The Wonderful, Horrible Life of Leni Riefenstahl

You can't come away from this film without conflicting emotions. On the one hand, you believe Frau Riefenstahl when she (adamantly) scoffs at any notion that she was involved in the party politics of the Nazis. On the other hand, you see pictures of her laughing and smiling with Hitler, letters she wrote him after his Blitzkrieg successes, and the obvious propaganda nature of her famous film Triumph des Willens (Triumph of the Will) about Hitler and his Nazi parades. But you cannot ignore her talent. This woman knew how to direct and how to edit. Her description of how she put together one of her earlier films after someone butchered it and what she learned from that process, and her thoughts on how to create an aesthetically pleasing film, show that she was as skilled a film auteur as any you can name today. Her technological innovations for filming her documentary of the 1936 Berlin Olympic games alone are astounding -- digging pits for the cameras so that they could film up at the runners, creating a balloon camera that would float above the stadium, placing a camera along the sides of the track that moved at the speed of the race.
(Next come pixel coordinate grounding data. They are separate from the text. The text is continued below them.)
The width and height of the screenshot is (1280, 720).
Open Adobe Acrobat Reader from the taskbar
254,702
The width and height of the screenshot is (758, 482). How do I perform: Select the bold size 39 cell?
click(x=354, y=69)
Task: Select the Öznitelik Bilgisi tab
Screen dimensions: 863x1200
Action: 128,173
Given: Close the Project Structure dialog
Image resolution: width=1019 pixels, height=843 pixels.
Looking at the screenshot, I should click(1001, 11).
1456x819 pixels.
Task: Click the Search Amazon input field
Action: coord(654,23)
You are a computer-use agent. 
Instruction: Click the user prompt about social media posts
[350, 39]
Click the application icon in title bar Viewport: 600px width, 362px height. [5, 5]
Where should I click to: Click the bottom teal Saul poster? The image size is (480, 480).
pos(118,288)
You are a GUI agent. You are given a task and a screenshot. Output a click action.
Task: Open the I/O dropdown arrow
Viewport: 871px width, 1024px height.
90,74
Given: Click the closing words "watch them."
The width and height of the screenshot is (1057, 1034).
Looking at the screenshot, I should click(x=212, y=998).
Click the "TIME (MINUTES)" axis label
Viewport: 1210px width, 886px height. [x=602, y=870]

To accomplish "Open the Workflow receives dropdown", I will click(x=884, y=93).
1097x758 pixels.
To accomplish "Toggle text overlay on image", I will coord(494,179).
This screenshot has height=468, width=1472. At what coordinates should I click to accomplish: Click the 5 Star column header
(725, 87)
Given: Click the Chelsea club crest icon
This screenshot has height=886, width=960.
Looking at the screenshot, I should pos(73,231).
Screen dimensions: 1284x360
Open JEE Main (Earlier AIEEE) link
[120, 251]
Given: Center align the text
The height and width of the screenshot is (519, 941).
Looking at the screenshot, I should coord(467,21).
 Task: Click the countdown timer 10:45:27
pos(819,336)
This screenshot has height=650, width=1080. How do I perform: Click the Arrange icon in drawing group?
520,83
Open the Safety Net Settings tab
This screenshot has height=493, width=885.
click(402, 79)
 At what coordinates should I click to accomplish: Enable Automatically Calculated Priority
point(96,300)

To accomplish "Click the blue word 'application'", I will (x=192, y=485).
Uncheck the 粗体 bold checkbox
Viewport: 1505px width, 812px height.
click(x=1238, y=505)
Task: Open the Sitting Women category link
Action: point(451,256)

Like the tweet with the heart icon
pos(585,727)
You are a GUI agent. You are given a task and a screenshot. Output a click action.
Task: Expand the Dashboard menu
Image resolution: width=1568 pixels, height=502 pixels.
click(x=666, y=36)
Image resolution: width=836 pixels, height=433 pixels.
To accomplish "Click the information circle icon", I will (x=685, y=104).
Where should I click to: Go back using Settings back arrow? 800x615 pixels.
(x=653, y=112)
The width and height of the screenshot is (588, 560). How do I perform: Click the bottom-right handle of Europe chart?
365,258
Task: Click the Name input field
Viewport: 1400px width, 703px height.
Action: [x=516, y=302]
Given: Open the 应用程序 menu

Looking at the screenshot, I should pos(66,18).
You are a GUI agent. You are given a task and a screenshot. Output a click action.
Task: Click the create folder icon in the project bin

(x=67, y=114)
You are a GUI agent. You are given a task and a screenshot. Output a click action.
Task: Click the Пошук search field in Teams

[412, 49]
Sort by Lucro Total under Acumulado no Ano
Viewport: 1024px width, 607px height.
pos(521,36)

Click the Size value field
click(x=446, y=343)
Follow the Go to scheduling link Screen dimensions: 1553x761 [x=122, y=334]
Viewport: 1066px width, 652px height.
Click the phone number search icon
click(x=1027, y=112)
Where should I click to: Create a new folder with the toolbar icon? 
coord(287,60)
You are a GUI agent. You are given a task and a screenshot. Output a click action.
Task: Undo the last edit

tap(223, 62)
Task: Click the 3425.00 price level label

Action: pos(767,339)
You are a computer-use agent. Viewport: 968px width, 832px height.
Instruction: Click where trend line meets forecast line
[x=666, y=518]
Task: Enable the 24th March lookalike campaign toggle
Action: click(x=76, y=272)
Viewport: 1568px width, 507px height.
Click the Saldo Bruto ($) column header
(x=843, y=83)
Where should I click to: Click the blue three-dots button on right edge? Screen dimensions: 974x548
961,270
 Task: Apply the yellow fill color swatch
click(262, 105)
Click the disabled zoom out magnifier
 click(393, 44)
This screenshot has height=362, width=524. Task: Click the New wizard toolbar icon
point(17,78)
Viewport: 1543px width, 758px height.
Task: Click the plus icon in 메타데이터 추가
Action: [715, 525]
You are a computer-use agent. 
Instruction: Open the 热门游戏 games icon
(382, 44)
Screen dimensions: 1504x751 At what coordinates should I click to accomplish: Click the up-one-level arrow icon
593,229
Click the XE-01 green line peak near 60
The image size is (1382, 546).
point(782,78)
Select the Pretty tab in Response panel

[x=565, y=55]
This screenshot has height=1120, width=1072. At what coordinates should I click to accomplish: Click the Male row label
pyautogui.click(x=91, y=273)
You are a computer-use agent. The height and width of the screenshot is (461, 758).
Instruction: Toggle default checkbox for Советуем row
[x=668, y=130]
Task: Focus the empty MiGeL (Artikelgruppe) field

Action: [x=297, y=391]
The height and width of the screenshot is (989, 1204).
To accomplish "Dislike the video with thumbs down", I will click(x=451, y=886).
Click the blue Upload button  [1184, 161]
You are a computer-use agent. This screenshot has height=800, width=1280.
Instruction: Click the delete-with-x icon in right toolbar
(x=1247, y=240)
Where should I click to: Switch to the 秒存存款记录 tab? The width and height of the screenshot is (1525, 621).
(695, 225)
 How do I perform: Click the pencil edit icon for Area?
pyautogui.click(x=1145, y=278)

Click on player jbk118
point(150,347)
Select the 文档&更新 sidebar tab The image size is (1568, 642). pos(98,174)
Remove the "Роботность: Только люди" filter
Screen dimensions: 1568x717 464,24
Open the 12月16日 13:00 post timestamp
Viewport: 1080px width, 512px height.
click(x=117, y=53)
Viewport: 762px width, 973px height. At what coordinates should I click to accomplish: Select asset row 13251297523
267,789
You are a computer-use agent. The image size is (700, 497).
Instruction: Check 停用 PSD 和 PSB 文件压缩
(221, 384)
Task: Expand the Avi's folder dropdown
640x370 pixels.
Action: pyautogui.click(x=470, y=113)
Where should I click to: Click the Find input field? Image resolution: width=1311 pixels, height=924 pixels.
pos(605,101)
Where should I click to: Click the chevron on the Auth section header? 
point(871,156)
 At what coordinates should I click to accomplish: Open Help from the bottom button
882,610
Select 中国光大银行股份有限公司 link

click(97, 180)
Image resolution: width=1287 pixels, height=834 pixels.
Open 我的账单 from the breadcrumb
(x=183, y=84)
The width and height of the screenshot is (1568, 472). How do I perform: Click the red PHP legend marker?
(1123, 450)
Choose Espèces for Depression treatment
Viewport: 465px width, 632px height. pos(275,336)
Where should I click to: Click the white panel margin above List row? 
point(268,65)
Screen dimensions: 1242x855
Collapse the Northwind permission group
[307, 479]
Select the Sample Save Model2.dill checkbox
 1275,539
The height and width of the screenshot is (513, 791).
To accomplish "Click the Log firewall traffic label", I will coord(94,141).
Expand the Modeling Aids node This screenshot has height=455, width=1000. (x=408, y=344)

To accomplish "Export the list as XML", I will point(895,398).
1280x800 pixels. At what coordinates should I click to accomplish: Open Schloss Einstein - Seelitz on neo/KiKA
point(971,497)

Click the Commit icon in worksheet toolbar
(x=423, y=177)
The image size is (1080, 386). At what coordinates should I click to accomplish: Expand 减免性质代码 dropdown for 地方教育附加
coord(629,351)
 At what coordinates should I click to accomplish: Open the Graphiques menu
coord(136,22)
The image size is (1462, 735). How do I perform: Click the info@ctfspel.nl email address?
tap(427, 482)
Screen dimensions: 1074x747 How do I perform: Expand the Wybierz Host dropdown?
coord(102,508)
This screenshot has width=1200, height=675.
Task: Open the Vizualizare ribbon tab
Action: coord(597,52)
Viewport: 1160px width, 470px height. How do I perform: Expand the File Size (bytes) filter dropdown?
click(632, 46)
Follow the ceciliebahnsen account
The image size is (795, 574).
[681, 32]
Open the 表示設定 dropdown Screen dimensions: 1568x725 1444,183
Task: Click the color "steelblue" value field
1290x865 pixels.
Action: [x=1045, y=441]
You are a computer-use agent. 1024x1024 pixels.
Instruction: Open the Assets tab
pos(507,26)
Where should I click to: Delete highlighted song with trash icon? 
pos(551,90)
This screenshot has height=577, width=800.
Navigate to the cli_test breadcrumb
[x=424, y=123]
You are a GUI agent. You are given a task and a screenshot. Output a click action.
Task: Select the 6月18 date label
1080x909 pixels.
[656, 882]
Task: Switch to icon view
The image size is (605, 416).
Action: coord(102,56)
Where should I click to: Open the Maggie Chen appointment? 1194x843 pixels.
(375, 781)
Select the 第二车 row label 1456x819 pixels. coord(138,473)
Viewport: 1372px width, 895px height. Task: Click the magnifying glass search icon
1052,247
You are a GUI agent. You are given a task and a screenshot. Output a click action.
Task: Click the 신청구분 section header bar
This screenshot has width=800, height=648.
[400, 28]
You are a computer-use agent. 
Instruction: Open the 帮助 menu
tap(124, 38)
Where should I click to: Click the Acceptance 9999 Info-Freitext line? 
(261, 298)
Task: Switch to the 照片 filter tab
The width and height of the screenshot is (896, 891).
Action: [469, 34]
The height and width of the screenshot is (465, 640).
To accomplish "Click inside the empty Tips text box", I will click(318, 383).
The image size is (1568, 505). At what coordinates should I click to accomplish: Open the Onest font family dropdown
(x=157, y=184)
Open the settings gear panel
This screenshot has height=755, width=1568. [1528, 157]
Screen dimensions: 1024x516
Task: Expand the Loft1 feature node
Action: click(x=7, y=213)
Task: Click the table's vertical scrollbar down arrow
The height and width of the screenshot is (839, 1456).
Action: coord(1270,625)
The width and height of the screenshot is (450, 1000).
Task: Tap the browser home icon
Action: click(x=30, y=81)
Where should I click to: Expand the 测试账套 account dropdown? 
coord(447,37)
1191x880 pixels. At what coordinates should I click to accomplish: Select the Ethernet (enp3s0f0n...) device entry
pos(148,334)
Several of her innovations are commonplace today. If she had been allowed to continue her career, without the allegations of her instrumental part in Hitler's reign, she would have been among the most famous German directors ever. Of that, I have no doubt. But, of course, there were allegations and her career was destroyed before it started. The genius of this documentary is that it lets you decide on your own whom you want to believe. By the way, the translation of the German "die Macht der Bilder" is "the power of pictures," which seems much more apt a title.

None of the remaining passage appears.